The “Secret” to Lower Blood Pressure? Eat Well, Exercise, Lose Weight
Triple threat is best for blood pressure
The study, published in the Archives of Internal Medicine, included 144 overweight or obese men and women. To qualify for the study, they had to have stage 1 hypertension, or prehypertension, defined as a systolic blood pressure of 130 to 159 mm Hg or a diastolic blood pressure of 85 to 99 mm Hg. They were randomly assigned to:
- a DASH diet group,
- a DASH-diet-plus-weight-loss group, or
- a usual-diet group for four months.
The people in the DASH diet groups received instruction and support for eating a diet rich in fruits and vegetables and low- or non-fat dairy foods, while limited in fats and sodium. Those in the weight loss group were also instructed in behavioral strategies and ways to think about food to modify eating habits, and participated in supervised 45-minute exercise sessions three times per week.
- The DASH-plus-weight-loss group lost more weight (an average of 8.7 kg, or almost 20 pounds) and improved most in fitness, compared to the other groups which did not improve in either weight or fitness.
- Participants’ blood pressure was lowered in both DASH groups compared with the usual-diet group.
- Hypertension was reduced most dramatically in the DASH-plus-weight-loss group.
- At the end of the study, only 12% of the DASH-plus-weight-loss and 15% of the DASH-alone groups were hypertensive, while almost 39% of the usual diet group were hypertensive.
Take the three-pronged approach to control blood pressure
“The DASH diet with or without a behavioral weight loss program results in clinically significant reductions in blood pressure. Adding exercise and weight management to the DASH diet also appears to confer even greater reductions in blood pressure as well as additional improvement in… other markers of cardiovascular risk,” lead study author James Blumenthal, PhD, professor of medical psychology at Duke University, said in a press release.
So, if you are managing high blood pressure, work with your doctor to create a program that includes these important basic steps:
- Don’t skimp on the vegetables and fruits: 8 to10 servings per day is your goal.
- Eat plenty of other fiber-dense foods like beans, lentils, nuts, seeds, and whole grains.

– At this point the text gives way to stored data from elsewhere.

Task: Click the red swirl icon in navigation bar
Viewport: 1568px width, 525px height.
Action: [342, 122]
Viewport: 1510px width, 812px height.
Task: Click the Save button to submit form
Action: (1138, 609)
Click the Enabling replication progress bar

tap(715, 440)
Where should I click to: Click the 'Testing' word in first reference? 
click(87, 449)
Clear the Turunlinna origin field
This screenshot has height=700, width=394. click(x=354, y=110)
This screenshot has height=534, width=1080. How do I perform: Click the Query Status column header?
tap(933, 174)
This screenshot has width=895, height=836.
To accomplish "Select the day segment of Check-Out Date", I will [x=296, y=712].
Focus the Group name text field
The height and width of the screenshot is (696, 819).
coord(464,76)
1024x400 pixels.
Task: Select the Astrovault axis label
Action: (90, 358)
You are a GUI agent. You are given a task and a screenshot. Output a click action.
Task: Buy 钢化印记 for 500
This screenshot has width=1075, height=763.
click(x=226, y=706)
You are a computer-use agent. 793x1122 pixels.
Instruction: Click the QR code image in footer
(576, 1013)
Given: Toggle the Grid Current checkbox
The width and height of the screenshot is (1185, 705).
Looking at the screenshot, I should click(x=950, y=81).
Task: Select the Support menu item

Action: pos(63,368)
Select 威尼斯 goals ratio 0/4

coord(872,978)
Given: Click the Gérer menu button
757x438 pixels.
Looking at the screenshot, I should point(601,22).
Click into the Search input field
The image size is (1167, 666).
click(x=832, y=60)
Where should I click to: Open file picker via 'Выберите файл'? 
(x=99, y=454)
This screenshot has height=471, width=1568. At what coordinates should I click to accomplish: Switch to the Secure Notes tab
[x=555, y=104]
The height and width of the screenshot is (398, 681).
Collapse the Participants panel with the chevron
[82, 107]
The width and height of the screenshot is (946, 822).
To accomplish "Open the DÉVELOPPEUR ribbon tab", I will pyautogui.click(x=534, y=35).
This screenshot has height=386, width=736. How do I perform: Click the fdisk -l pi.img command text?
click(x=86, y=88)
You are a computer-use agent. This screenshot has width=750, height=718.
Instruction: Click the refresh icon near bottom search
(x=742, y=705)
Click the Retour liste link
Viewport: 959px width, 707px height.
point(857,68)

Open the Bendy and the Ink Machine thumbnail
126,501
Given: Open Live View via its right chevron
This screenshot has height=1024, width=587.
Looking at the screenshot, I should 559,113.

- Limit your intake of meat and poultry, and try to have some cold-water fish once or twice a week.
- Limit fats, especially animal and trans fats, and empty calories from refined carbohydrates and simple sugars.
- Cut sodium by preparing your own food instead of eating from cans and packages or eating out.
- Make room in your schedule for four or more hours of aerobic exercise every week.
- If you need to lose weight, cut calories by eating fewer high-calorie foods, not fiber-and-nutrient rich foods like vegetables.